I was being considered for the job of president at National Geographic Films, and Jake was the chairman. While I wasn’t certain about the Nat Geo’s readiness to be in the movie business, I was positive I wanted to work with Jake. “There’s a lot of potential there,” he said. “You should do this.” So I did.
From that point on, and for the next seven years, Jake and I talked at least 10 times a day. When I say “talked” I usually mean “emailed.” Jake was always traveling – Montreal, Paris, New York, the Middle East, China, LA – but he had the uncanny ability to reply to emails merely seconds after you hit “Send.” His response-time was lightning. He never admitted jetlag, and I remember one time I visited him in the Beverly Hills Hotel, in the patio suite he favored, after he’d been up all night negotiating a deal eight time zones away. “I wanted them to see I’m as tough as they are,” he said with a laugh.
When we bought March of the Penguins, Jake was there, in the lobby of Sundance’s Eccles Theatre, his tall frame towering above the audience members and distribution execs while we assessed who would be our partners in getting the film.

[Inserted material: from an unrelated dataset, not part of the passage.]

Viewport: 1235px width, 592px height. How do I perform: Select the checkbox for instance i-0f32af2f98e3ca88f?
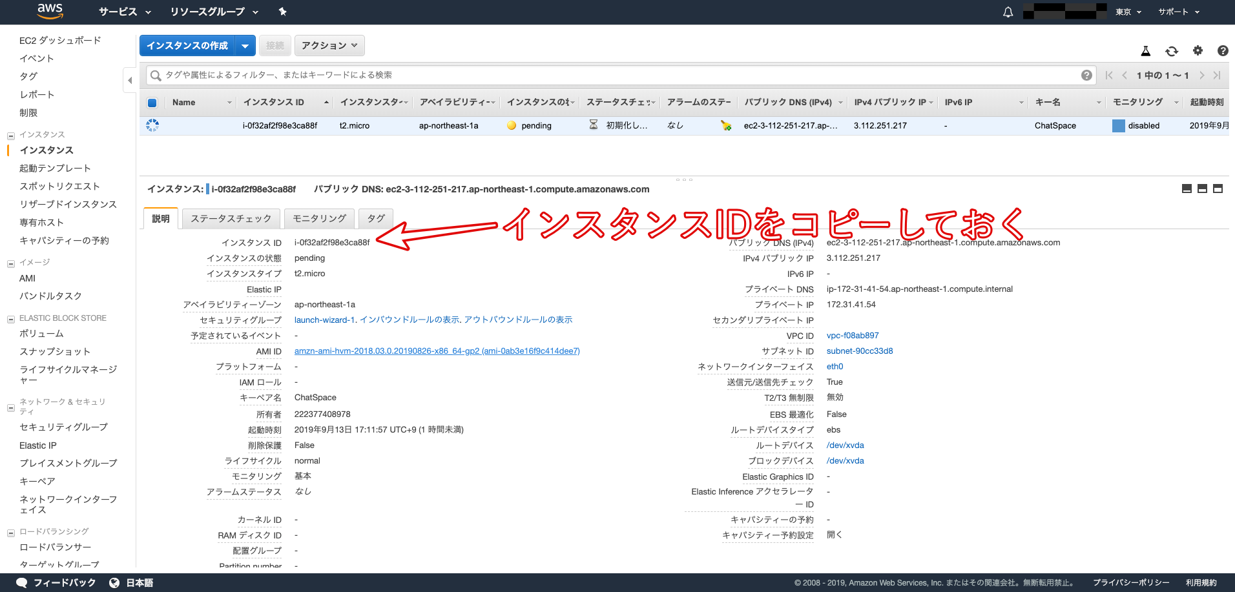(x=152, y=126)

He was always generous in giving me and others credit for its success, but without his support we wouldn’t have made that leap of faith.
On the strength of the penguins and our future plans, we embarked on a fund-raise and ultimately secured partnership financing from the UAE. That was only after Jake had visited Abu Dhabi five times, and formed deep and trusting relationships, which was his great strength. Everyone wanted to be Jake’s friend, everyone felt they had a special relationship with him – and, probably, did. I recall an audience with the Crown Prince of Abu Dhabi, Jake at his right hand, and the Crown Prince grabbing his arm in comradery as if he’d done it a thousand times before.
Kipling’s lines, “To walk with kings, nor lose the common touch,” could have been written about Jake. Another key to Jake’s success was that he had a businessman’s understanding of numbers and deal-making – he practically invented the international pre-sales model of film financing – combined with a true passion for works of beauty, integrity and artistic quality. Who else would have stayed in India for months through the monsoons, wearing a dhoti to endless meetings with government officials, to make Gandhi happen? Who else would have slept in a tent next to principal cast members for the whole shooting schedule to keep Dances With Wolves on track? Who else would have been able to raise enough money for Jacques Perrin’s Oceans, the most expensive documentary every made, and one of the most beautiful?
I left Nat Geo a couple of years ago, and kept up with Jake, “talking” from time to time, and seeing him when we were in the same city. We last saw each other in February at the Beverly Hills Hotel, in the same booth where we first had lunch. He was ill and undergoing treatments, yet relentlessly positive and forward-looking. In the months after, I sent him links to pieces we publish here – poems and music videos, mostly – to which he would respond by email, as swiftly as ever: “Stunning!” “Brilliant!” “I’m sending this to friends.”
A couple of years ago I visited Jake on his farm, an hour outside of Montreal, where he took me on a tour in his four-wheel-drive. We bumped up a hill, past stands of maple trees and a shack where they did sugaring in the winter. As we curved down the dirt road, he told me to look out my window at a mass of granite the size of a lion.
“That’s going to be my tombstone one day,” Jake said matter-of-factly as it blurred past, and we drove on.